How to spot misinformation
Image from Pixabay
“Extraordinary claims require extraordinary evidence.” – Carl Sagan
- No references or weak ones (reliance on testimonials)
- Sensationalism – one food/nutrient is the detriment or the savior of our health
- False dichotomies (vegan vs. carnivore, organic vs. non-organic, low-fat vs. low-carb – it’s never that simple)
- Eliciting a strong emotional response (fear, distrust, anger)
- Conspiracy theory undertones (no, the government or food industry isn’t trying to poison you)
- Aggressively pushing supplements
- Shouting (why do they shout?)
- References to scholarly sources – look for things like PMID numbers
- Credentials – PhD, MD, RD, MS (this list is not full proof, but it helps)
- Openly recognizing what they don’t know, accepting that “the research is limited” or referencing others who know the topic better than they do
- Acknowledging when they have changed their belief about something – in my opinion, a telltale sign of integrity and professional growth
- Neutral voice
Why this matters
Nutrition misinformation is a sensitive topic, but an important one. Misleading claims and messaging can considerably harm our most vulnerable.
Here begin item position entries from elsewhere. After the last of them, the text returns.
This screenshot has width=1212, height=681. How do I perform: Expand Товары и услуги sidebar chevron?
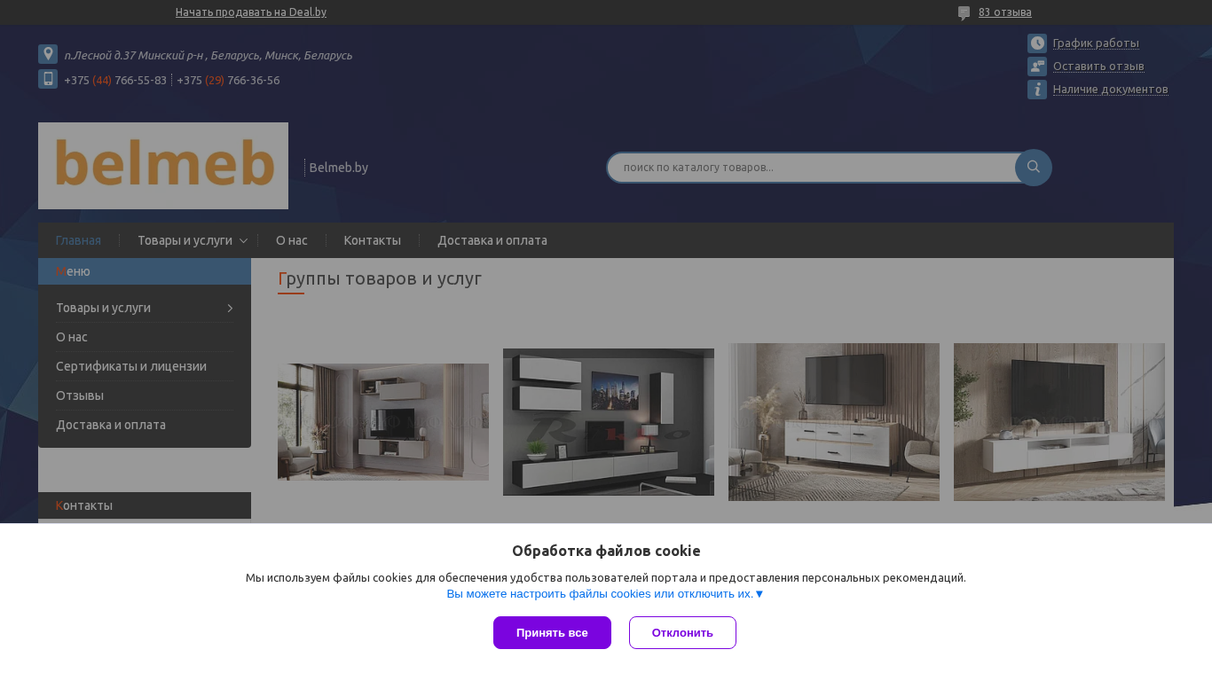click(230, 308)
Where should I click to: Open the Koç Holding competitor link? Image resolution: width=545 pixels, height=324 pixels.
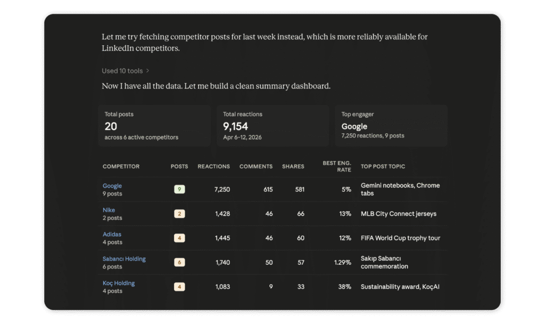click(x=119, y=283)
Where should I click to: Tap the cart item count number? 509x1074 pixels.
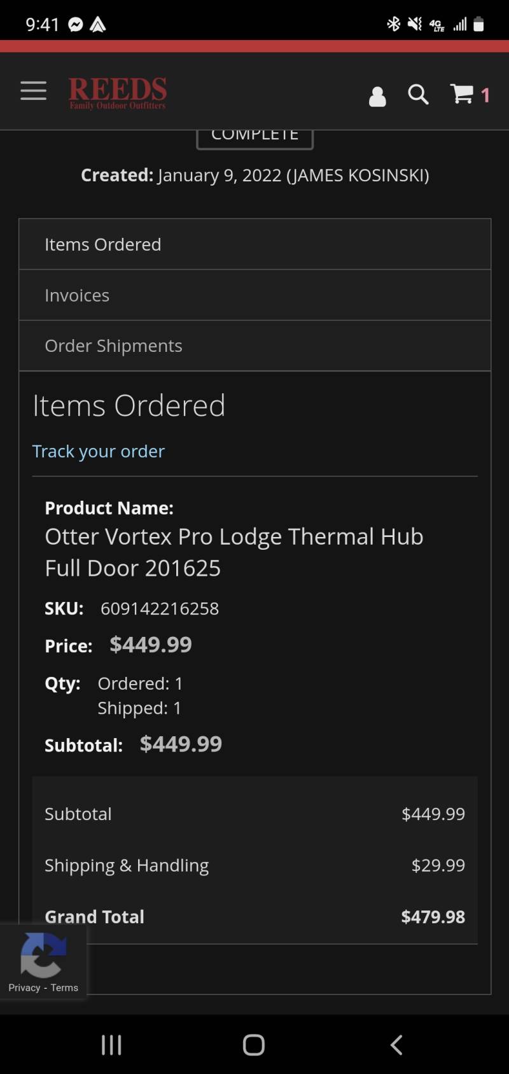pos(485,95)
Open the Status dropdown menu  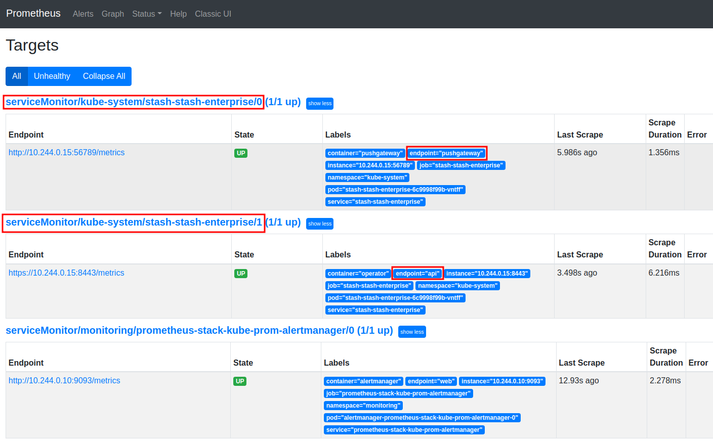146,14
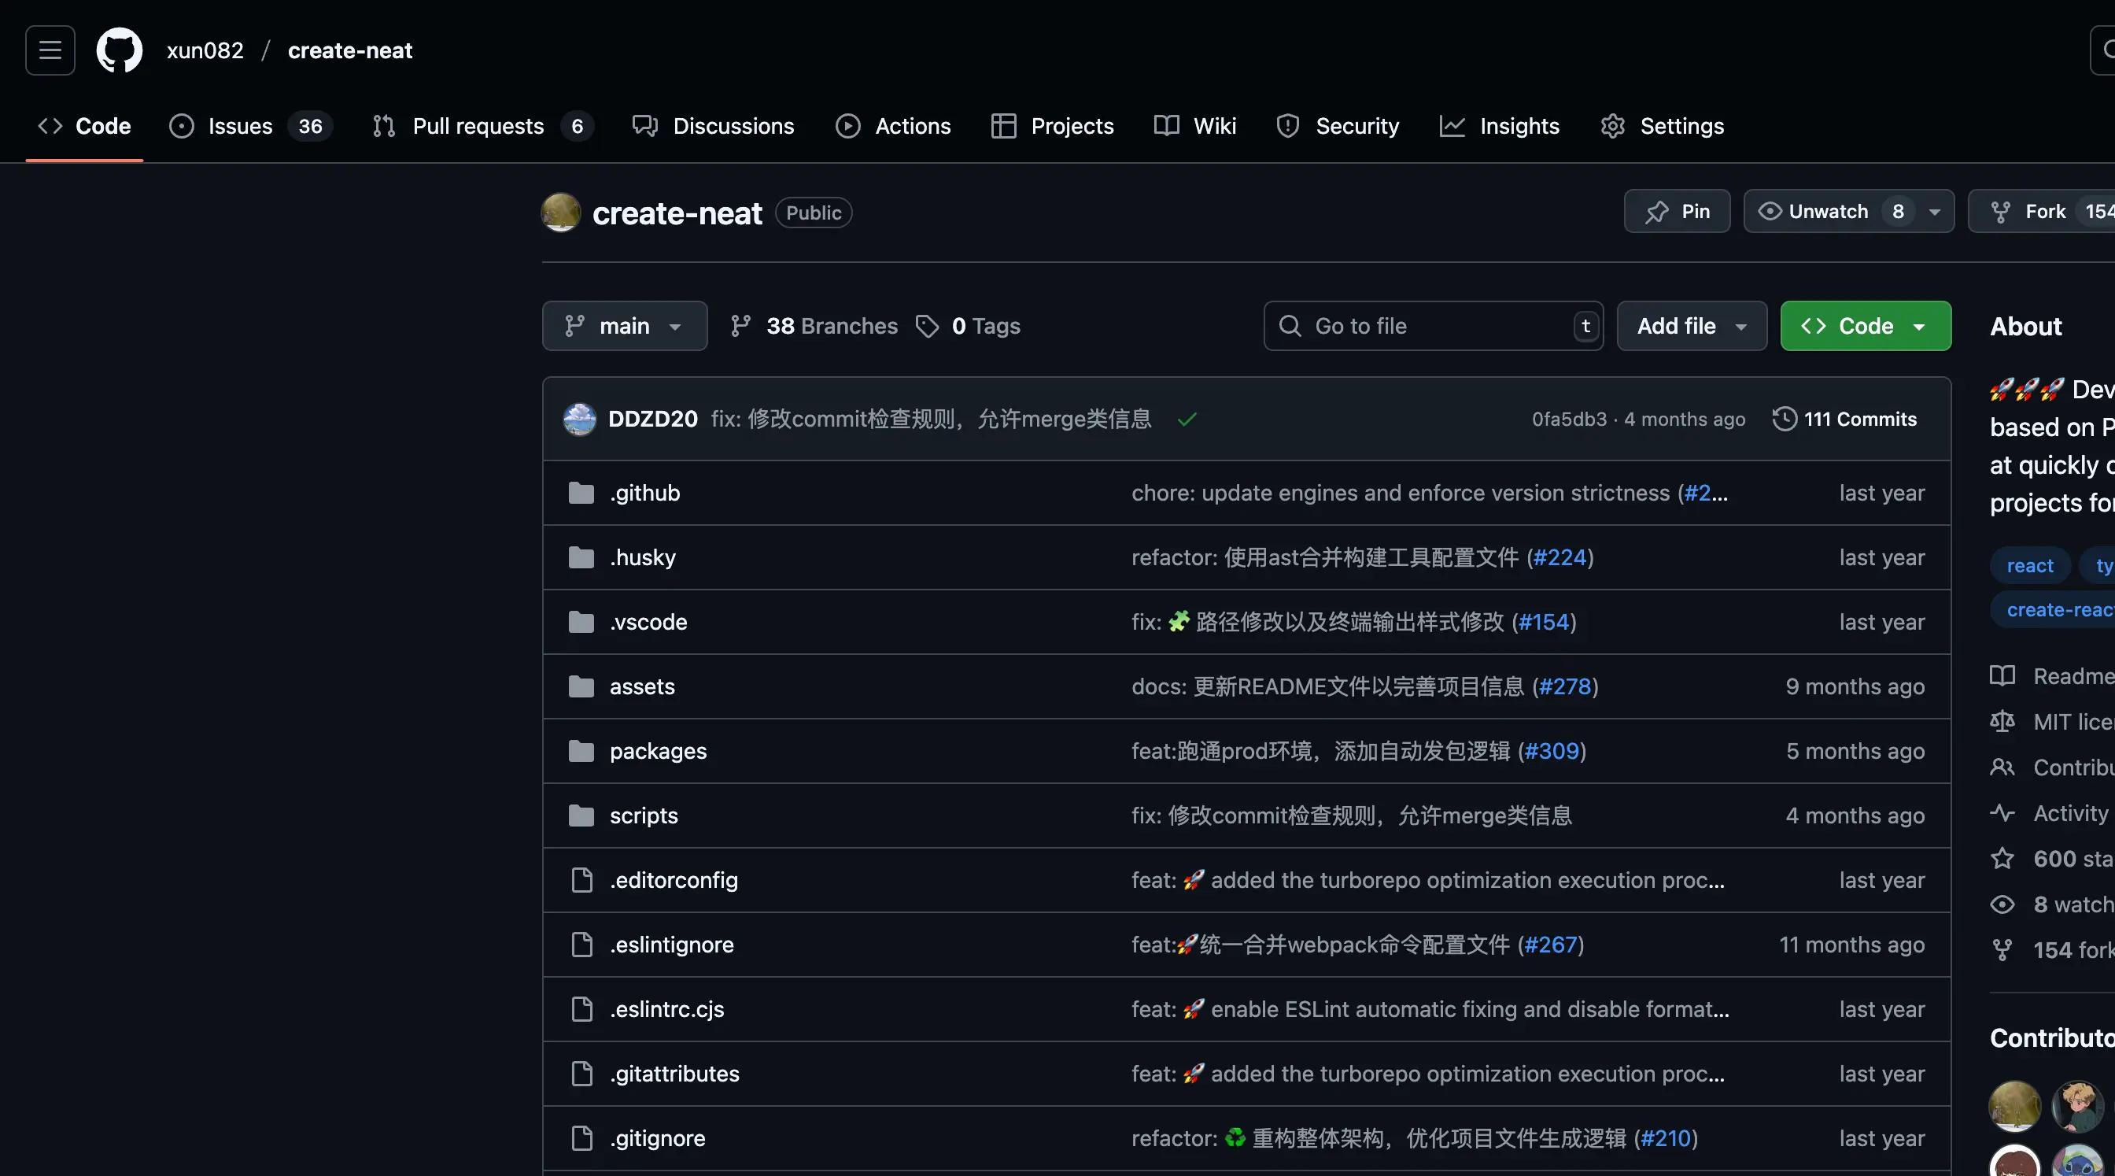Expand the main branch selector
The image size is (2115, 1176).
coord(624,326)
For example:
- Promoting raw milk as superior to normal milk (spoiler – it’s not better but can actually carry harmful bacteria) can have dangerous consequences for folks who are older, pregnant or immune-compromised.
- Pitching a miracle Alkaline Diet can lead a desperate cancer patient to forego traditional medical treatment (spoiler – the Alkaline Diet is bogus and its founder served prison time for it).
- Shaming non-organic foods and calling them toxic (spoiler – they’re not) can keep families with tight grocery budgets from purchasing nutritious foods.
- Claiming cow’s milk is inflammatory (spoiler – it’s not and can even be anti-inflammatory) can cause a worried parent to unnecessarily remove it (and its essential nutrients) from their children’s diet.
Health professionals have their work cut out for them, stepping up to be the voices of reason and advocates for science in this saturated space of health and wellness advice. In the meantime, I encourage us all to be good stewards of information. Call it as you see it, read beyond the headline of the article before liking or sharing it, question things that don’t sound right, and report false or harmful messaging.
p.s. curious about fact-checking a popular health or nutrition book? Red Pen Reviews may have already done the work for you.